# RBP I.D??



## wguttrid (Dec 31, 2004)

My brother and I purchased this pirahna approx. 2 months ago, they were sold to us as a red belly. The size of the fish is approx. 2"+ and has still yet to show signs of red belly. We have checked water conditions and PH is 7.2, amonia and nitrate are good. We have been feeding a variety of krill, squid, and silverside fish.
Fish has losts its spots about month ago, and is a silvery gray thoughout the body with the head showing a slight pink.

Can anyone please ID this fish, and also if it is a P. Nat what addtional food items or water condiotons should we investigate to help bring out the red on its belly.

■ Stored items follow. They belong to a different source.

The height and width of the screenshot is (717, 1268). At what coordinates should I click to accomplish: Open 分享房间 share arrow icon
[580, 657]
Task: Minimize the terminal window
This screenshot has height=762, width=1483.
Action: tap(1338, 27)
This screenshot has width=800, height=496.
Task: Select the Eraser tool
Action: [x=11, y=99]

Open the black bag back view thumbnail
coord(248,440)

Also, the reason we are asking is because this is our biggest prirahna out of the six we bought. The slighly smaller pirahnas out of the bunch are already showing signs of a colur change around the gills. So we are wondering if these are two different species or do some pirahnas hit puberty at different times.


----------



## rchan11 (May 6, 2004)

Look at the belly on that little dude.


----------



## hastatus (Jan 16, 2003)

> wguttrid Posted Today, 04:47 PM
> My brother and I purchased this pirahna approx. 2 months ago, they were sold to us as a red belly. The size of the fish is approx. 2"+ and has still yet to show signs of red belly. We have checked water conditions and PH is 7.2, amonia and nitrate are good. We have been feeding a variety of krill, squid, and silverside fish.
> Fish has losts its spots about month ago, and is a silvery gray thoughout the body with the head showing a slight pink.
> 
> ...


Nice, plump P. nattereri. Moving thread into feeding.


----------



## NegativeCamber (Nov 29, 2004)

suckers fat!!!







How often are you feeding!!


----------



## Fido (May 21, 2003)

omg what did that guy eat! Potbelly piranha!


----------



## TroyAjack (Nov 16, 2004)

Damn that piranha looks fat holy cow thats HUGE!!!


----------



## WorldBelow07 (Dec 16, 2004)

isnt that a whimple piranha?


----------



## compton ass steve (Nov 12, 2004)

got a nice fatty there!


----------



## Judazzz (Jan 13, 2003)

WorldBelow07 said:


> isnt that a whimple piranha?
> [snapback]825731[/snapback]​


Nope - it's the Roseanne Barr of Redbellies...


----------



## Death in #'s (Apr 29, 2003)

Judazzz said:


> Nope - it's the Roseanne Barr of Redbellies...
> 
> 
> 
> ...


----------



## piranhas in farmdale (Jan 3, 2004)

HAHA!


----------



## steveling (Jun 6, 2003)

....rosanne bar !


----------



## beans (Dec 7, 2004)

hahaha rosanne i think ash had that kind on his site it looks like it but i cant rember the name like a denticauls or somethin


----------



## cmsCheerFish (Dec 17, 2004)

one too many beers spilt into the tank for that little guy.


----------



## Dr Exum (Nov 6, 2004)

you gave me a good laugh...........that thing is PHAT!!!!!!!!!!!!!!!


----------



## wguttrid (Dec 31, 2004)

Well we are taking the above replies as a compliment! We have been feeding our pirahna once a day, will keep the group posted on this guys progress. He attacks the krill and sqid and usually once the other priahna see this they do the same. So far he is not a picky eater (egually likes krill, squid, and silversides), We also have comuntity fish in the tank (tiger barbs, tetras, guppies, swordtails, plceco) and so far we have not lost one.

Two questions:
1)As they get older will they become pickier and also eat the other live fish in tank?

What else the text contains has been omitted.